▸ **EXERCISE AIM**: Write out every line of the listing below, keeping each one identical to how it appears.

▸ **Listing of text and element pointers**:
====================

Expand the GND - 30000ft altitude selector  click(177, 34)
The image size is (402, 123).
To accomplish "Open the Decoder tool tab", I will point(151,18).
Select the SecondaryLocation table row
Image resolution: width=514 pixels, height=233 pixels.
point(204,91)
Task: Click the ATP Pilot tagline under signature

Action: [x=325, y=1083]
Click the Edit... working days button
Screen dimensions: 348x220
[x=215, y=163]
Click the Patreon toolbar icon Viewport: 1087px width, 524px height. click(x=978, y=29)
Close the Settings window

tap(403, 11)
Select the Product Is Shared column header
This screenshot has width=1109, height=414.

====================

▸ **FINISHED ANSWER**:
Expand the GND - 30000ft altitude selector  click(177, 34)
The image size is (402, 123).
To accomplish "Open the Decoder tool tab", I will point(151,18).
Select the SecondaryLocation table row
Image resolution: width=514 pixels, height=233 pixels.
point(204,91)
Task: Click the ATP Pilot tagline under signature

Action: [x=325, y=1083]
Click the Edit... working days button
Screen dimensions: 348x220
[x=215, y=163]
Click the Patreon toolbar icon Viewport: 1087px width, 524px height. click(x=978, y=29)
Close the Settings window

tap(403, 11)
Select the Product Is Shared column header
This screenshot has width=1109, height=414.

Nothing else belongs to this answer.